To do :: Reproduce the full listing exactly.

Dataset entries ::
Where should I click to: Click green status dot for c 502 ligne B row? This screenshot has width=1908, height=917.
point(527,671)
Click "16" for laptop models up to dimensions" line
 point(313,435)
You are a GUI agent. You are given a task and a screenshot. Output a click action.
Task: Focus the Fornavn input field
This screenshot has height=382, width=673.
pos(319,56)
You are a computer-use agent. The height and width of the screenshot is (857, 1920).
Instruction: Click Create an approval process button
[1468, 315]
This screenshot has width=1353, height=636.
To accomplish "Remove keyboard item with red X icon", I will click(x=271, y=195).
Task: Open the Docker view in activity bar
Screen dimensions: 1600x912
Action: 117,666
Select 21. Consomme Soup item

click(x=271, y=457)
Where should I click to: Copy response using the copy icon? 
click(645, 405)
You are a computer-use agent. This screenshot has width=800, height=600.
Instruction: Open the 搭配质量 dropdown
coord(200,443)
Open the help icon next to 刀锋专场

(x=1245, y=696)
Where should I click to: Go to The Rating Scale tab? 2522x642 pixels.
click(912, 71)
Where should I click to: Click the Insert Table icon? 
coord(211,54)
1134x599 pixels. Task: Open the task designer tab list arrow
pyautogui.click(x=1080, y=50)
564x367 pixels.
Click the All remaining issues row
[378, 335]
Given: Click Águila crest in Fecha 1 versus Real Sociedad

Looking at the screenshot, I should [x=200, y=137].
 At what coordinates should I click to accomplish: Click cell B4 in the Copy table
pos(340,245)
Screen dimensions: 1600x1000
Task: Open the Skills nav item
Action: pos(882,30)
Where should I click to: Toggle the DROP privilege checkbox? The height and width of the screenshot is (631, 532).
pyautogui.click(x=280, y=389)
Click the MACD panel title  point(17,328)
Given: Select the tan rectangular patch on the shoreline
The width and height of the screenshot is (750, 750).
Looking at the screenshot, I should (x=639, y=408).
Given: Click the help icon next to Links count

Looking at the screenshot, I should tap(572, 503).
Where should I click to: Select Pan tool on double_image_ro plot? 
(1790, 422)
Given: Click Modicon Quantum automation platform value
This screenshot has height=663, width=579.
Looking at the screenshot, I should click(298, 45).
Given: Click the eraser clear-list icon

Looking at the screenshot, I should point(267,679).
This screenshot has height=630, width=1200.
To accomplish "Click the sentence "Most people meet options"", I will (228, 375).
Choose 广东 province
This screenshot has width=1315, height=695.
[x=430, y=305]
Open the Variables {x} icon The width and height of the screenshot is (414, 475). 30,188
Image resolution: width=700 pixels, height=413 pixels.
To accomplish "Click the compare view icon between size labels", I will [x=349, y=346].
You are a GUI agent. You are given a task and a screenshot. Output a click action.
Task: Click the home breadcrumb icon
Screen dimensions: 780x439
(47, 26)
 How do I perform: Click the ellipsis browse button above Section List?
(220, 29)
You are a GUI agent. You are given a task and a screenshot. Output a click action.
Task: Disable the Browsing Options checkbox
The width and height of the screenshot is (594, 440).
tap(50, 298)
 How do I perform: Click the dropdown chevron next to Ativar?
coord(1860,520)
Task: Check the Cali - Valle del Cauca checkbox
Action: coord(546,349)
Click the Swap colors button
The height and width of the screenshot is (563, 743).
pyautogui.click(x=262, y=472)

Output of the task ::
Where should I click to: Click green status dot for c 502 ligne B row? This screenshot has width=1908, height=917.
point(527,671)
Click "16" for laptop models up to dimensions" line
 point(313,435)
You are a GUI agent. You are given a task and a screenshot. Output a click action.
Task: Focus the Fornavn input field
This screenshot has height=382, width=673.
pos(319,56)
You are a computer-use agent. The height and width of the screenshot is (857, 1920).
Instruction: Click Create an approval process button
[1468, 315]
This screenshot has width=1353, height=636.
To accomplish "Remove keyboard item with red X icon", I will click(x=271, y=195).
Task: Open the Docker view in activity bar
Screen dimensions: 1600x912
Action: 117,666
Select 21. Consomme Soup item

click(x=271, y=457)
Where should I click to: Copy response using the copy icon? 
click(645, 405)
You are a computer-use agent. This screenshot has width=800, height=600.
Instruction: Open the 搭配质量 dropdown
coord(200,443)
Open the help icon next to 刀锋专场

(x=1245, y=696)
Where should I click to: Go to The Rating Scale tab? 2522x642 pixels.
click(912, 71)
Where should I click to: Click the Insert Table icon? 
coord(211,54)
1134x599 pixels. Task: Open the task designer tab list arrow
pyautogui.click(x=1080, y=50)
564x367 pixels.
Click the All remaining issues row
[378, 335]
Given: Click Águila crest in Fecha 1 versus Real Sociedad

Looking at the screenshot, I should [x=200, y=137].
 At what coordinates should I click to accomplish: Click cell B4 in the Copy table
pos(340,245)
Screen dimensions: 1600x1000
Task: Open the Skills nav item
Action: pos(882,30)
Where should I click to: Toggle the DROP privilege checkbox? The height and width of the screenshot is (631, 532).
pyautogui.click(x=280, y=389)
Click the MACD panel title  point(17,328)
Given: Select the tan rectangular patch on the shoreline
The width and height of the screenshot is (750, 750).
Looking at the screenshot, I should (x=639, y=408).
Given: Click the help icon next to Links count

Looking at the screenshot, I should tap(572, 503).
Where should I click to: Select Pan tool on double_image_ro plot? 
(1790, 422)
Given: Click Modicon Quantum automation platform value
This screenshot has height=663, width=579.
Looking at the screenshot, I should click(298, 45).
Given: Click the eraser clear-list icon

Looking at the screenshot, I should point(267,679).
This screenshot has height=630, width=1200.
To accomplish "Click the sentence "Most people meet options"", I will (228, 375).
Choose 广东 province
This screenshot has width=1315, height=695.
[x=430, y=305]
Open the Variables {x} icon The width and height of the screenshot is (414, 475). 30,188
Image resolution: width=700 pixels, height=413 pixels.
To accomplish "Click the compare view icon between size labels", I will [x=349, y=346].
You are a GUI agent. You are given a task and a screenshot. Output a click action.
Task: Click the home breadcrumb icon
Screen dimensions: 780x439
(47, 26)
 How do I perform: Click the ellipsis browse button above Section List?
(220, 29)
You are a GUI agent. You are given a task and a screenshot. Output a click action.
Task: Disable the Browsing Options checkbox
The width and height of the screenshot is (594, 440).
tap(50, 298)
 How do I perform: Click the dropdown chevron next to Ativar?
coord(1860,520)
Task: Check the Cali - Valle del Cauca checkbox
Action: coord(546,349)
Click the Swap colors button
The height and width of the screenshot is (563, 743).
pyautogui.click(x=262, y=472)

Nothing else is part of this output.